Locate the line that contains "Viewport: 796px width, 419px height.". Retype it and every line after it to the end of the records, exactly, but not the pictures.

◇ ◇ ◇ ◇

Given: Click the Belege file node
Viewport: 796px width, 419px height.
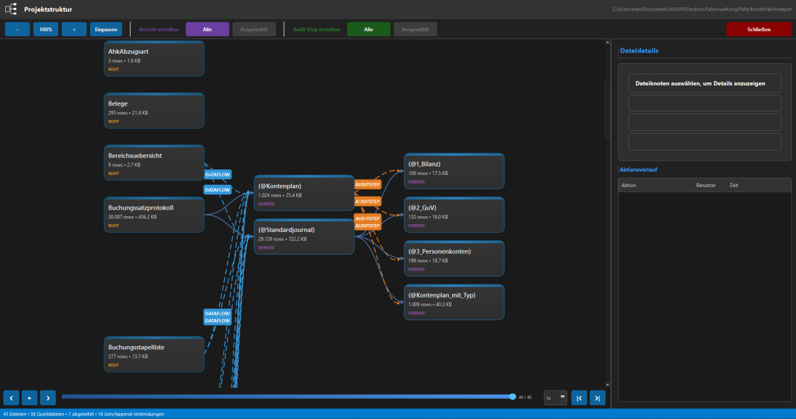Looking at the screenshot, I should click(x=154, y=111).
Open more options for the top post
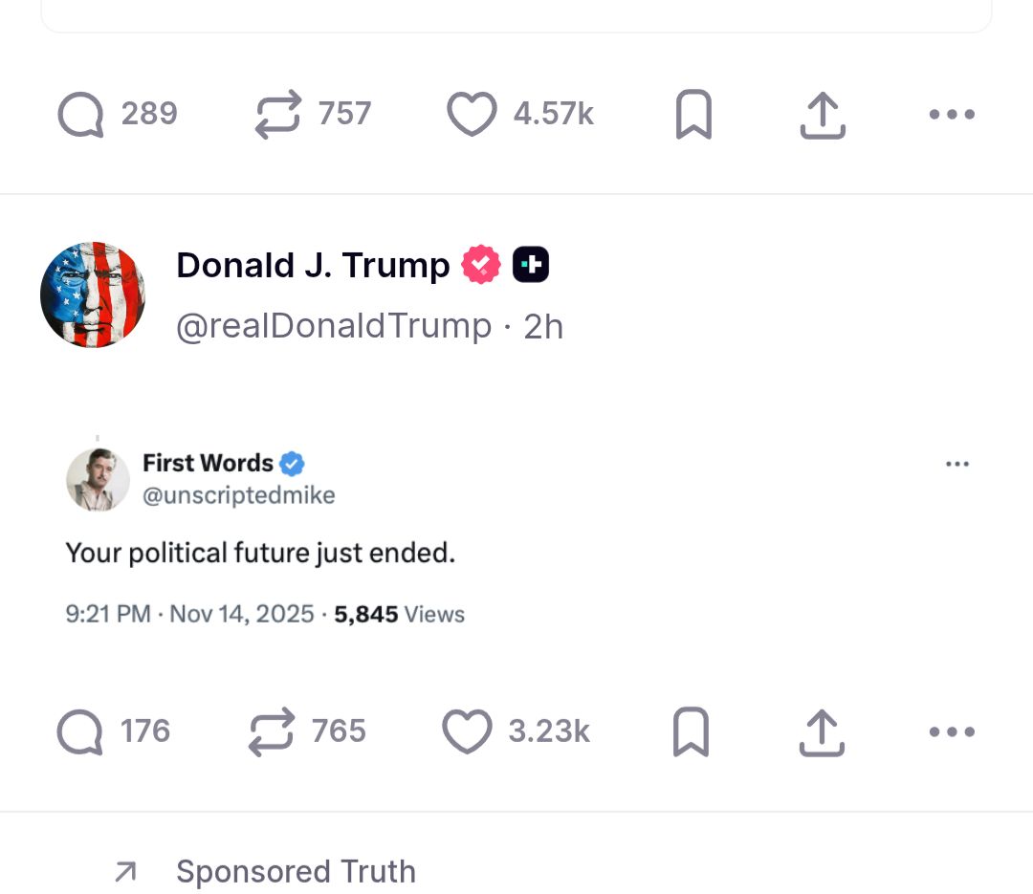 pos(952,115)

◇ ◇ ◇ ◇

▶ _ANSWER AREA_:
Viewport: 796px width, 419px height.
Looking at the screenshot, I should click(x=154, y=111).
Open more options for the top post
 pos(952,115)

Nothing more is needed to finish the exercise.